### WORK TO BE COMPLETED:
Reproduce the following entries word for word, keeping every line as it appears.

### RAW DATA:
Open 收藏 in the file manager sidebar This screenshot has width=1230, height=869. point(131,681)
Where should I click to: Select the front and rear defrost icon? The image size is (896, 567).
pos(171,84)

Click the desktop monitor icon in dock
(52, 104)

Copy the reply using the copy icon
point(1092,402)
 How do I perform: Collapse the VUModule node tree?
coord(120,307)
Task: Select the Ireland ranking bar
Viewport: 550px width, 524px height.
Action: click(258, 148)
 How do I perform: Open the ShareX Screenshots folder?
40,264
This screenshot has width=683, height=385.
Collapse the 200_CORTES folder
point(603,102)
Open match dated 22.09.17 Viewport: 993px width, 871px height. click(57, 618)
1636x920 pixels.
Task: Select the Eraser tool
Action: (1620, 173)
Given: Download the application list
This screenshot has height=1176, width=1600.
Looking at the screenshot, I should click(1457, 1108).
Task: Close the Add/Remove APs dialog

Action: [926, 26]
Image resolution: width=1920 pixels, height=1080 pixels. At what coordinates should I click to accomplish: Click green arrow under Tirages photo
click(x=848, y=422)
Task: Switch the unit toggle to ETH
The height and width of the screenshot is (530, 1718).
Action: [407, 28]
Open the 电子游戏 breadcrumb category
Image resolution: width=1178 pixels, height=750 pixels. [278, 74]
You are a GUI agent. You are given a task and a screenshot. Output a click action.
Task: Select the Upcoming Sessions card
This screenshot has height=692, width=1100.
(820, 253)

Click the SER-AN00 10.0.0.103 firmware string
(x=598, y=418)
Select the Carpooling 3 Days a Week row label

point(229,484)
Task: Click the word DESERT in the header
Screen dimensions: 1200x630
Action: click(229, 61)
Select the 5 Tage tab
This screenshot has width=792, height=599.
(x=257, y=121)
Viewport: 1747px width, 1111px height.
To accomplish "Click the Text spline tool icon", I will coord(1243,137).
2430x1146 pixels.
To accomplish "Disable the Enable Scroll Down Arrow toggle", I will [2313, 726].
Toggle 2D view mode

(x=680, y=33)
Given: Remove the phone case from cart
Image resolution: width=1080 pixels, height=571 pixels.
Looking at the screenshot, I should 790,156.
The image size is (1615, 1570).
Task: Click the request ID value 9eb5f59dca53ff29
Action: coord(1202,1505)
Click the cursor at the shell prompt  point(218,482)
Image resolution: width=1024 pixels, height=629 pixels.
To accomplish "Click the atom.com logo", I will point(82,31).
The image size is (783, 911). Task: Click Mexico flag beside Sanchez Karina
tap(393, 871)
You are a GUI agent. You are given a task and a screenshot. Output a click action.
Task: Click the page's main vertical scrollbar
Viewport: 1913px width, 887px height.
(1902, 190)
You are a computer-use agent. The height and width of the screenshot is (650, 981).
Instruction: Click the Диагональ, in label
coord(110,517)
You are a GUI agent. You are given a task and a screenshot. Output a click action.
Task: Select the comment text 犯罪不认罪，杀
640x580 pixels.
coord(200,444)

### EXERCISE RESPONSE:
Open 收藏 in the file manager sidebar This screenshot has width=1230, height=869. point(131,681)
Where should I click to: Select the front and rear defrost icon? The image size is (896, 567).
pos(171,84)

Click the desktop monitor icon in dock
(52, 104)

Copy the reply using the copy icon
point(1092,402)
 How do I perform: Collapse the VUModule node tree?
coord(120,307)
Task: Select the Ireland ranking bar
Viewport: 550px width, 524px height.
Action: click(258, 148)
 How do I perform: Open the ShareX Screenshots folder?
40,264
This screenshot has width=683, height=385.
Collapse the 200_CORTES folder
point(603,102)
Open match dated 22.09.17 Viewport: 993px width, 871px height. click(57, 618)
1636x920 pixels.
Task: Select the Eraser tool
Action: (1620, 173)
Given: Download the application list
This screenshot has height=1176, width=1600.
Looking at the screenshot, I should click(1457, 1108).
Task: Close the Add/Remove APs dialog

Action: [926, 26]
Image resolution: width=1920 pixels, height=1080 pixels. At what coordinates should I click to accomplish: Click green arrow under Tirages photo
click(x=848, y=422)
Task: Switch the unit toggle to ETH
The height and width of the screenshot is (530, 1718).
Action: [407, 28]
Open the 电子游戏 breadcrumb category
Image resolution: width=1178 pixels, height=750 pixels. [278, 74]
You are a GUI agent. You are given a task and a screenshot. Output a click action.
Task: Select the Upcoming Sessions card
This screenshot has height=692, width=1100.
(820, 253)

Click the SER-AN00 10.0.0.103 firmware string
(x=598, y=418)
Select the Carpooling 3 Days a Week row label

point(229,484)
Task: Click the word DESERT in the header
Screen dimensions: 1200x630
Action: click(229, 61)
Select the 5 Tage tab
This screenshot has width=792, height=599.
(x=257, y=121)
Viewport: 1747px width, 1111px height.
To accomplish "Click the Text spline tool icon", I will coord(1243,137).
2430x1146 pixels.
To accomplish "Disable the Enable Scroll Down Arrow toggle", I will [2313, 726].
Toggle 2D view mode

(x=680, y=33)
Given: Remove the phone case from cart
Image resolution: width=1080 pixels, height=571 pixels.
Looking at the screenshot, I should 790,156.
The image size is (1615, 1570).
Task: Click the request ID value 9eb5f59dca53ff29
Action: coord(1202,1505)
Click the cursor at the shell prompt  point(218,482)
Image resolution: width=1024 pixels, height=629 pixels.
To accomplish "Click the atom.com logo", I will point(82,31).
The image size is (783, 911). Task: Click Mexico flag beside Sanchez Karina
tap(393, 871)
You are a GUI agent. You are given a task and a screenshot. Output a click action.
Task: Click the page's main vertical scrollbar
Viewport: 1913px width, 887px height.
(1902, 190)
You are a computer-use agent. The height and width of the screenshot is (650, 981).
Instruction: Click the Диагональ, in label
coord(110,517)
You are a GUI agent. You are given a task and a screenshot. Output a click action.
Task: Select the comment text 犯罪不认罪，杀
640x580 pixels.
coord(200,444)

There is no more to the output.